PASSAGE SHOWN:
------
Featuring 12 commissioned premieres, one supported creative residency and more.
The Chocolate Factory Theater has announced its 19th season of performances - the third at its new permanent facility - featuring 12 Commissioned Premieres, 1 Supported Creative Residency (with several others TBA), new work by The Chocolate Factory's Co-Founder / Artistic Director, and partnerships with Abrons Arts Center, Portland Institute for Contemporary Art, On the Boards, Villa Albertine, and EMPAC.
Unless otherwise noted, all events will take place at The (New) Chocolate Factory Theater, 38-33 24th Street, Long Island City NY 11101. Details and tickets at chocolatefactorytheater.org.
A solo exploration of the experience of displacement, A disguised welcome… draws inspiration from Kenyan-born, France-based choreographer Wanjiru Kamuyu's experiences in Africa, North America, and Europe, offering a bitingly satirical look at the notions of center and periphery.
------
GIVEN INFORMATION:
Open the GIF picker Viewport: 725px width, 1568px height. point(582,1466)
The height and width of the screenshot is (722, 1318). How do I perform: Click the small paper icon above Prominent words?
------
SET EXERCISE A:
According to the Chocolate Factory Theater announcement, at what address will events take place unless otherwise noted?
SET EXERCISE B:
List every partner organization named in the Chocolate Factory Theater announcement.
SET EXERCISE C:
Carry on the Chocolate Factory Theater announcement from its last sentence.
The material is separate from the Chocolate Factory Theater announcement and unrelated to it.

EXERCISE OUTPUT A:
38-33 24th Street, Long Island City NY 11101.

EXERCISE OUTPUT B:
Abrons Arts Center, Portland Institute for Contemporary Art, On the Boards, Villa Albertine, EMPAC

EXERCISE OUTPUT C:
In NOTHINGBEING, Portland, Oregon-based choreographer Takahiro Yamamoto uses highly physical movement, communal meditation, and the internal activation of sensory memories to construct a sustained and complex meditation on subjectivity and erasure within and between states of “nothingness” and "being". Three performers (David Thomson, Anna Martine Whitehead, and Yamamoto) form the center of a collective gathering, in which intangible states - thinking, not thinking, feeling, surrendering, transforming, conjuring, and forgetting - are brought to the surface in starkly physical form. What does it feel like to shed? To unlearn? And how can we do this together? What does it mean to “be”, and to “be nothing”, and to be present, somehow, in between?
Created and performed by Takahiro Yamamoto in collaboration with David Thomson and Anna Martine Whitehead. Thought Partner: Samita Sinha. Sound Design: Coast2c. Costume Design: Alison Heryer. Lighting Design: Jeff Forbes.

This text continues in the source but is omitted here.